Chow K W, Merhasin Ilya M, Malomed Boris A, Nakkeeran K, Senthilnathan K, Wai P K A
Department of Mechanical Engineering, University of Hong Kong, Pokfulam Road, Hong Kong.
Phys Rev E Stat Nonlin Soft Matter Phys. 2008 Feb;77(2 Pt 2):026602. doi: 10.1103/PhysRevE.77.026602. Epub 2008 Feb 7.
We construct two families of exact periodic solutions to the standard model of fiber Bragg grating (FBG) with Kerr nonlinearity. The solutions are named "sn" and "cn" waves, according to the elliptic functions used in their analytical representation. The sn wave exists only inside the FBG's spectral bandgap, while waves of the cn type may only exist at negative frequencies (omega<0), both inside and outside the bandgap. In the long-wave limit, the sn and cn families recover, respectively, the ordinary gap solitons, and (unstable) antidark and dark solitons. Stability of the periodic solutions is checked by direct numerical simulations and, in the case of the sn family, also through the calculation of instability growth rates for small perturbations. Although, rigorously speaking, all periodic solutions are unstable, a subfamily of practically stable sn waves, with a sufficiently large spatial period and omega>0, is identified. However, the sn waves with omega<0, as well as all cn solutions, are strongly unstable.

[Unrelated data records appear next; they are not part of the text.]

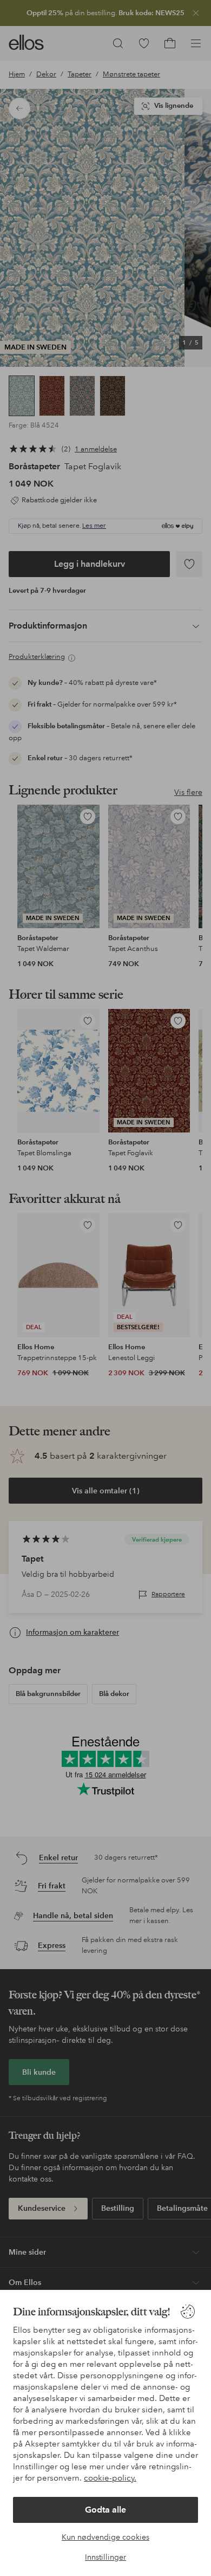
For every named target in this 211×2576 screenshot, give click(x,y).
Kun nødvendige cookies (105, 2537)
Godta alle (105, 2509)
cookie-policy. (110, 2478)
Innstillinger (105, 2557)
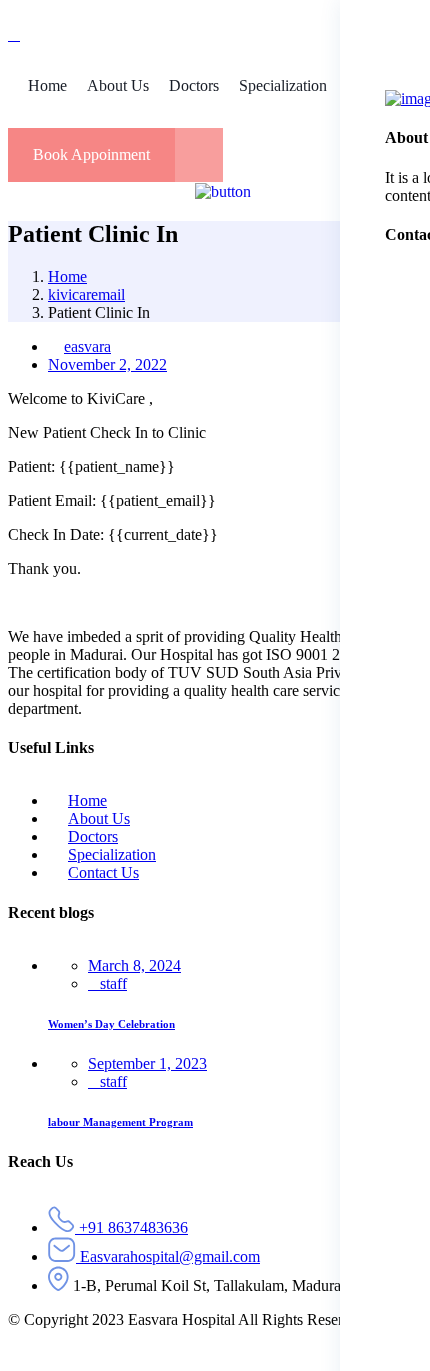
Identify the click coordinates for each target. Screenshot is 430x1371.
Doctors (93, 836)
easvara (87, 346)
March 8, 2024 (134, 965)
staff (113, 983)
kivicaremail (86, 294)
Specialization (112, 854)
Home (67, 276)
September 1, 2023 (147, 1063)
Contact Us (103, 872)
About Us (99, 818)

我们构造了具有克尔非线性的光纤布拉格光栅(FBG)标准模型的两个精确周期解族。根据其解析表示中使用的椭圆函数,这些解被命名为“sn”波和“cn”波。sn波仅存在于FBG的光谱带隙内,而cn型波可能仅存在于带隙内外的负频率(ω<0)处。在长波极限下,sn族和cn族分别恢复为普通带隙孤子以及(不稳定的)反暗孤子和暗孤子。通过直接数值模拟检查周期解的稳定性,对于sn族,还通过计算小扰动的不稳定性增长率来检查。尽管严格来说,所有周期解都是不稳定的,但我们确定了一个具有足够大空间周期且ω>0的实际稳定sn波子族。然而,ω<0的sn波以及所有cn解都是强不稳定的。